Mencionado Syriza, ahora mencionaré Venezuela con un apunte previo: yo soy latinoamericana, y he vivido en Latinoamérica, tanto en México, mi país originario, como en Brasil recientemente (lo dije hace un tiempo en alguna de tus publicaciones, César). Pese a que no se puede decir que he vivido en el contexto de tales países, he mamado la cultura y el modo de entender las cosas desde muy chiquita. Mis padres eran unos privilegiados al tener la posibilidad de estudiar carreras universitarias durante los años 80, cuando Latinoamérica se enfrentaba a una crisis de deuda incomparable a la que puede estar viviendo España.
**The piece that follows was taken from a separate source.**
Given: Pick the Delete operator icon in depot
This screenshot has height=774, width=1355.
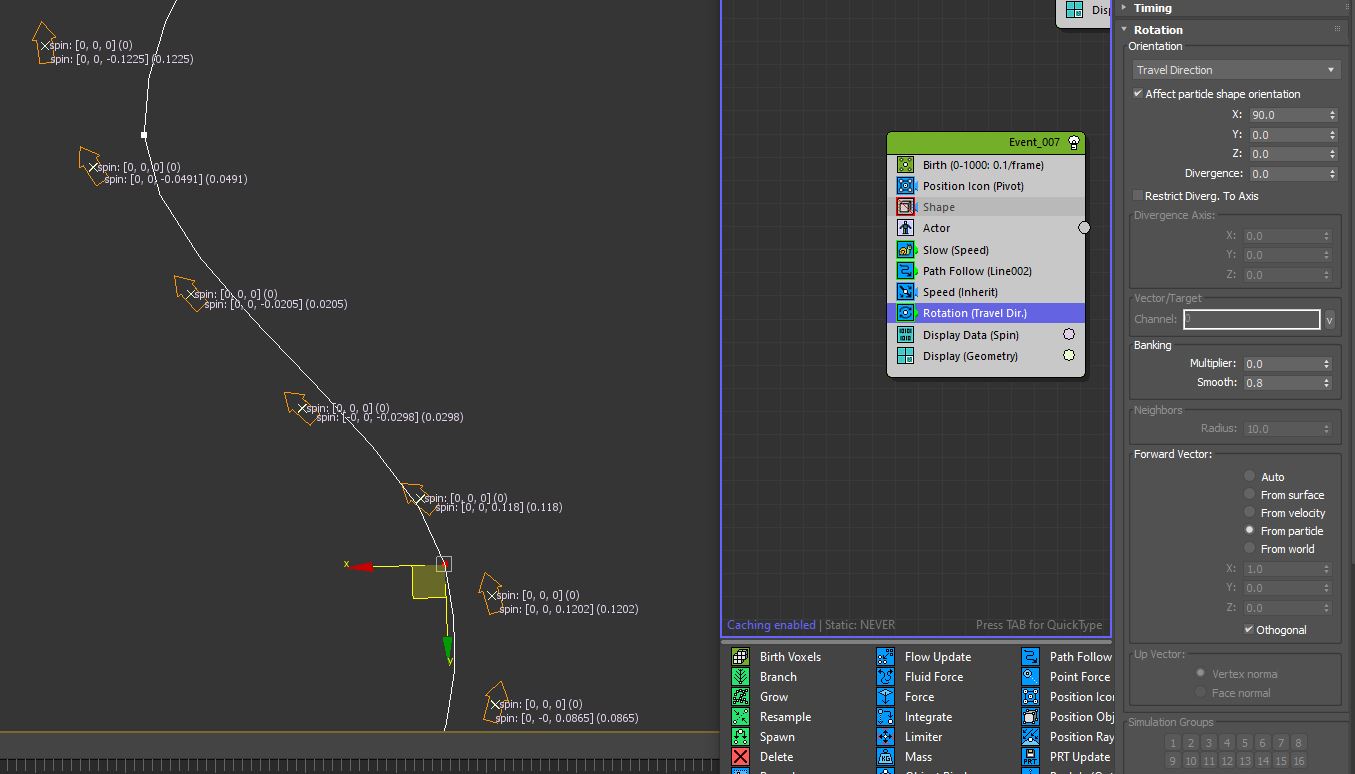Looking at the screenshot, I should pos(740,757).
Mis padres han vivido las consecuencias del imperialismo americano (lo digo sin eufemismos, pues es lo que es) y fueron testigos de todas las medidas que se llevaron a cabo para paliar el problema económico que atravesaban, en esos años, Brasil y México. Todo consistió en privatizaciones, cesión de lo público a los amigotes, y la proliferación de la corrupción como modelo de hacer política. Y aunque en Brasil la situación mejoró gracias a las políticas de Lula, y las polémicas medidas de Dilma, a día de hoy todavía se sigue arrastrando aquella lacra porque en el Gobierno, al igual que en España, mandan las jerarquías, mandan los bancos y las empresas, y para colmo, tienen políticos que mueren por vivir de lo público. En ese contexto España y Latinoamérica son totalmente equiparables.

Estigia dijo...

(Sigue)
En Latinoamérica, la diferencia es que hay un clasismo abrumador y perpetuo hasta las entrañas de la sociedad, que literalmente divide a las familias en gente digna, burguesa, jerarca que lo posee todo, frente a las familias sumidas en la más absoluta pobreza. Los primeros, como no, tienen lo que tienen a costa de los segundos, pues la riqueza de ellos se define en la pobreza de los otros. Es en este panorama (que pide a gritos una revolución marxista) cuando surgen figuras como Chávez, que con miras a paliar la desigualdad, llevó a cabo unas políticas de corte comunista (aunque los medios insistan en que es socialismo). No sé cómo le va a Venezuela, pues todo lo que nos llega de allí es información sesgada e interesada para desacreditar, no solo a Podemos, sino a la izquierda en general. Además, utilizar Venezuela como desastre de la izquierda no es algo creado por nuestros políticos, que no les da ni para hacer la O con un canuto, sino que es una herramienta mediática que se lleva usando durante años por las clases pudientes en México y Brasil, para no perder sus privilegios bajo la "dictadura popular". Es el nuevo mal rojo, esa Venezuela. Y como latinoamericana y afín al marxismo (aunque no me considero comunista) me ofende que se utilicen las delicadas situaciones de los países latinoamericanos para crear en España una dinámica de autocomplacencia "lo nuestro es mejor y más democrático", y para generar un motor de incertidumbre, yo diría que de miedo. No entiendo de dónde saca el español medio -ese que no viaja nunca, ese que no ha pisado Latinoamérica en su vida- la valentía de juzgar qué está pasando en Venezuela, o lo mal que está el continente latino. Cómo puede creerse a pies juntillas todo lo que aparece en prensa y televisión, pese a que hay pruebas de que ha habido manipulación mediática (2), tanto en la prensa, como en la existencia de personajes fraudulentos como el de Yoani Sanchez (descubierta por Wikileaks). Con qué derecho se atreve a juzgarlo como un totalitarismo izquierdoso, sin molestarse en determinar sus causas, y la situación previa que les llevó a ello. Porque esa es otra. La Venezuela antes de Chávez era el paraíso, o eso parece que creen algunos. ¿Por qué Venezuela ahora se ha vuelto tan interesante, de repente, cuando antes de la "dictadura" venezolana la situación era igualmente desastrosa (3)?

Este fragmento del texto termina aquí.